* [やること]:
(a) 本文の抜粋によると、領海内だけを航行する船舶の場合、総トン数何トン以上の船にAIS装置の搭載義務がありますか。
(b) 本文の抜粋から、「図において、アンテナ31AI」から「トランスポンダ40は、以下の要素から構成される。」までの部分を一字も変えずに書き写してください。

* [本文の抜粋]:
---------------

【課題】本発明は、航行監視自動放送システムを介して空中線に到来した無線信号の送信端について存否や存在の可能性を判別する無線信号判別装置に関し、従来例に比べて基本的な構成が大幅に変更されることなく、到来した無線信号の送信端の存否やその可能性を確度高く判別できることを目的とする。
【解決手段】航行監視自動放送システムを介して到来した無線信号が示す相対距離と、前記無線信号のレベルとの実績の分布が格納された記憶手段と、前記航行監視自動放送システムを介して到来した無線信号のレベルと前記無線信号から算出された相対距離との対と、前記分布との相関として、前記無線信号の真偽または正規性を判別する判別手段とを備える。
【背景技術】
【0002】
AIS(Automatic Identification System)装置は、技術の進歩と共に低廉化、小型化、低消費電力化および高機能化が図られ、航行の安全や利便性の向上のために多くの船舶に搭載されつつある。
【0003】
また、このようなAIS装置は、国際航海する船舶にあっては総トン数が300トン以上の船、領海内のみを航行する船舶にあっては総トン数が500トン以上の船、国際航海をする旅客船の全てに対して搭載義務が課されている。また、搭載義務がない船舶には、無線従事者が居なくても運用が可能な簡易型のAIS装置も多く搭載されつつある。
【0004】
図5は、AIS装置の構成例を示す図である。
図において、アンテナ31AIS、31GPSの給電点は、トランスポンダ40の第一のアンテナ端子および第二のアンテナ端子にそれぞれ接続され、そのトランスポンダ40のディジタル入出力ポートには、縦続接続された集配器50および操作表示部60が接続される。集配器50には、所望の外部機器やセンサ(何れも図示されない。)が接続される。
【0005】
トランスポンダ40は、以下の要素から構成される。

---------------

* [表示中の一覧]:

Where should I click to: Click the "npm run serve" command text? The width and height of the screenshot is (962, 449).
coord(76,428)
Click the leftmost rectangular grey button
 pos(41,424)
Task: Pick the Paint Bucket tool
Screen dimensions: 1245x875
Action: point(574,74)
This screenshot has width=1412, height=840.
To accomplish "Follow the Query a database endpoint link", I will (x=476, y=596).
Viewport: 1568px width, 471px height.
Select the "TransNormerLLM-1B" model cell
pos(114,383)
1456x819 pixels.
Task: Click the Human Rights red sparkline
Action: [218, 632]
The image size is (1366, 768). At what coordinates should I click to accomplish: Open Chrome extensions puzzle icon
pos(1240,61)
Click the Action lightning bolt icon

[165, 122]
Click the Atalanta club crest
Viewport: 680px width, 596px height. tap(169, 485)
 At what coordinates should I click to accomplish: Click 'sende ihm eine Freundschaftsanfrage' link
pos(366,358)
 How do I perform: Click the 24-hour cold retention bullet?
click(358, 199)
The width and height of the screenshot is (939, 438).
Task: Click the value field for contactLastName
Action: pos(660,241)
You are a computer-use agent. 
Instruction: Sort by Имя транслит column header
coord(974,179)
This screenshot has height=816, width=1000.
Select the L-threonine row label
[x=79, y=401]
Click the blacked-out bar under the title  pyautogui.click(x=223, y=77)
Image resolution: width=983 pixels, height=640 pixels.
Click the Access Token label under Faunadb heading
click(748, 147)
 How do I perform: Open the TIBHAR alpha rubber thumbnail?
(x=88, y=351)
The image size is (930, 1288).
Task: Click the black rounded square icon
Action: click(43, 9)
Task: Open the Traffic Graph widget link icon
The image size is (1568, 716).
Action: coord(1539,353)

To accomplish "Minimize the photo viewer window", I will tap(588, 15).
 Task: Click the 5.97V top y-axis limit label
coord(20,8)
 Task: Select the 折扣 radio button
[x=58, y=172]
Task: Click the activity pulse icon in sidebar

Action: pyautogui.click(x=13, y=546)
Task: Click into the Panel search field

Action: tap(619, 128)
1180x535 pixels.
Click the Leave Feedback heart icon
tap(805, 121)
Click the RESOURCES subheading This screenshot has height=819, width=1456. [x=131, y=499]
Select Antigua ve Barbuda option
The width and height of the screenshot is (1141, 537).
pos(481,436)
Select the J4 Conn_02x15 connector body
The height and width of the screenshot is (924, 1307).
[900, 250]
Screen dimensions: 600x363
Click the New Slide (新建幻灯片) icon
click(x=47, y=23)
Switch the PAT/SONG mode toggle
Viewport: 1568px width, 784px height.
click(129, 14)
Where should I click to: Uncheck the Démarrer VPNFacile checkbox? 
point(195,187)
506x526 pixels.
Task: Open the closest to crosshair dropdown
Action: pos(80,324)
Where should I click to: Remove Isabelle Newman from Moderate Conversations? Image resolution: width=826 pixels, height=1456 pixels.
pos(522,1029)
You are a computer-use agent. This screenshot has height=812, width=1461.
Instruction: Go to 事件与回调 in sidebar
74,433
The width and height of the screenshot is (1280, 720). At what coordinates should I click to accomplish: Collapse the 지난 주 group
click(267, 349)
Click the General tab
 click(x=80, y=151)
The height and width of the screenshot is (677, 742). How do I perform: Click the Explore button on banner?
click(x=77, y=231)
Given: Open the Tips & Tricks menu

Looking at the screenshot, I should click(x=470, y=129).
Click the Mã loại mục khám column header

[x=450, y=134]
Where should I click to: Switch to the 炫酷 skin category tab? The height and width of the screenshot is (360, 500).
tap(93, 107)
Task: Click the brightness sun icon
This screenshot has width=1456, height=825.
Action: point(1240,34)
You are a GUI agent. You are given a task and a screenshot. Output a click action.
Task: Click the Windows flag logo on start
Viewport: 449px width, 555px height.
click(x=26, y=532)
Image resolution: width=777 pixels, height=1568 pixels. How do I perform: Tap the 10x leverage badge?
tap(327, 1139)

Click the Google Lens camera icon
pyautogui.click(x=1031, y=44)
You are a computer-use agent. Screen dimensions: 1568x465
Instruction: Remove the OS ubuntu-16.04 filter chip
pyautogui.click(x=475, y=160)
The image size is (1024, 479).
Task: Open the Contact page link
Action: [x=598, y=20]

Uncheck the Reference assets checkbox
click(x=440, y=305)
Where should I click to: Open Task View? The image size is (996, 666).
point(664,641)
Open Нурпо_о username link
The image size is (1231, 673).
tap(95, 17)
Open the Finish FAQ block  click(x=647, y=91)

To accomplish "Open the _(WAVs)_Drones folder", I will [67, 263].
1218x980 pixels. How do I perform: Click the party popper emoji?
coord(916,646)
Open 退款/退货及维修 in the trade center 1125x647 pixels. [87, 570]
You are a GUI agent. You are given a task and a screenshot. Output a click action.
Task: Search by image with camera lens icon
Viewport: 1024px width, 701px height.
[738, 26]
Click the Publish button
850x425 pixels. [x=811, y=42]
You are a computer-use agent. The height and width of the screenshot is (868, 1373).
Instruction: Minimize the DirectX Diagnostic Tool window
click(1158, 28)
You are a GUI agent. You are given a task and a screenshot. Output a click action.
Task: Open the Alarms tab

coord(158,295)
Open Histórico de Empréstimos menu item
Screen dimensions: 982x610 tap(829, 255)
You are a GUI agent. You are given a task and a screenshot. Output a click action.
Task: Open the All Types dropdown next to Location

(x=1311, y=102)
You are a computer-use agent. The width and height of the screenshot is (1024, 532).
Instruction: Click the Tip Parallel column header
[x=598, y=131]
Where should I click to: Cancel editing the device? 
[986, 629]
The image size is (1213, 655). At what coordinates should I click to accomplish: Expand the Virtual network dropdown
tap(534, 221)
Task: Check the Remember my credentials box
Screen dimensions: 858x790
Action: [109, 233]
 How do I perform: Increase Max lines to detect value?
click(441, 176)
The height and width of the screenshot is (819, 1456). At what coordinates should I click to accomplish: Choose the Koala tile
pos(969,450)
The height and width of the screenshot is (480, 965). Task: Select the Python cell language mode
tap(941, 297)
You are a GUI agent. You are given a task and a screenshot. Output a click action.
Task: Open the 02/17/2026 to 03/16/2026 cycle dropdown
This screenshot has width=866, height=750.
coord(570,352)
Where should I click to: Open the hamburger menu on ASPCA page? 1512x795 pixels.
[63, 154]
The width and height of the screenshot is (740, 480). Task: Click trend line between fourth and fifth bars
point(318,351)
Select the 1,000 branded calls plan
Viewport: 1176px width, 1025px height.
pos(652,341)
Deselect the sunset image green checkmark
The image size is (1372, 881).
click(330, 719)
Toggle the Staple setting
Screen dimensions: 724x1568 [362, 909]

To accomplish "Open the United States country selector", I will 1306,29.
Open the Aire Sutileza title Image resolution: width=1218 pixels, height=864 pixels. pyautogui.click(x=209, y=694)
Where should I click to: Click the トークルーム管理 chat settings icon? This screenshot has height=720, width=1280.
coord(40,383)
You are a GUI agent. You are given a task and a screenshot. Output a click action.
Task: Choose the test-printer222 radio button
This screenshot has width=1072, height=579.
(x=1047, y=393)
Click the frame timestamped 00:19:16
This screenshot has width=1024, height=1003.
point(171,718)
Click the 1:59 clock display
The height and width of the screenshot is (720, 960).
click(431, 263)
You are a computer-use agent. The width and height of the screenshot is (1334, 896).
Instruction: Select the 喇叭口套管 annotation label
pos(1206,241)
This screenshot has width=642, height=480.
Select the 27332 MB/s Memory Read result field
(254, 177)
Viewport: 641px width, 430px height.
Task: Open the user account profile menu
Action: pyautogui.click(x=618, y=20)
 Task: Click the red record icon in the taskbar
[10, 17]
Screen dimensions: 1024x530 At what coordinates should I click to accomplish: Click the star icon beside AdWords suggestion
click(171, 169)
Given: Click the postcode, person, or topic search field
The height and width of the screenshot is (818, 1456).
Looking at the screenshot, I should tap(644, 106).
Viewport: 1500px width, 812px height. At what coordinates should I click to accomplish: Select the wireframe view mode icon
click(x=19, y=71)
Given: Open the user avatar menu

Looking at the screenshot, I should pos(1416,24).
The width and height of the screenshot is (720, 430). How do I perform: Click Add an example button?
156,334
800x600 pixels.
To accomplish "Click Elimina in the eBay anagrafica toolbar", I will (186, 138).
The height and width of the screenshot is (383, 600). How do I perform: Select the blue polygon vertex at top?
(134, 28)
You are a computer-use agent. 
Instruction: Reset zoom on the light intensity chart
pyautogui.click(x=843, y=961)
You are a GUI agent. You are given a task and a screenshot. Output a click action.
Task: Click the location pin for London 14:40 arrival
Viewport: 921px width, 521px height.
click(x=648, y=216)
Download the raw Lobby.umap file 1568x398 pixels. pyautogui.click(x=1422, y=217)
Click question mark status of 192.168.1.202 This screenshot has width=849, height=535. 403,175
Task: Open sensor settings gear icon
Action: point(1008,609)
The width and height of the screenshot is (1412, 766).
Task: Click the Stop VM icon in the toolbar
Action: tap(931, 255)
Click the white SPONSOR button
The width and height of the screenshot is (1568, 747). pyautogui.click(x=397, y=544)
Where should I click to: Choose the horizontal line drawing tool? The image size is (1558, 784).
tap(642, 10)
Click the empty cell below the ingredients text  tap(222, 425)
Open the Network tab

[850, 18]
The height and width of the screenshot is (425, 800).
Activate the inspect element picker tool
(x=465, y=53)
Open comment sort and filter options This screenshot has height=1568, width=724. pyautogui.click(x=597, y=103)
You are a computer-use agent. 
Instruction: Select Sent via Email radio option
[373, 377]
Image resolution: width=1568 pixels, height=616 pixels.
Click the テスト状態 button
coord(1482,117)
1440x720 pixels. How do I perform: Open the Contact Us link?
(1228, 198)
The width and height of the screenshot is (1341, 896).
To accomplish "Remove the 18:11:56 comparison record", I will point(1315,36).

---------------

* [答えの全文]:
(a) 総トン数500トン以上の船です。

(b)
図において、アンテナ31AIS、31GPSの給電点は、トランスポンダ40の第一のアンテナ端子および第二のアンテナ端子にそれぞれ接続され、そのトランスポンダ40のディジタル入出力ポートには、縦続接続された集配器50および操作表示部60が接続される。集配器50には、所望の外部機器やセンサ(何れも図示されない。)が接続される。
【0005】
トランスポンダ40は、以下の要素から構成される。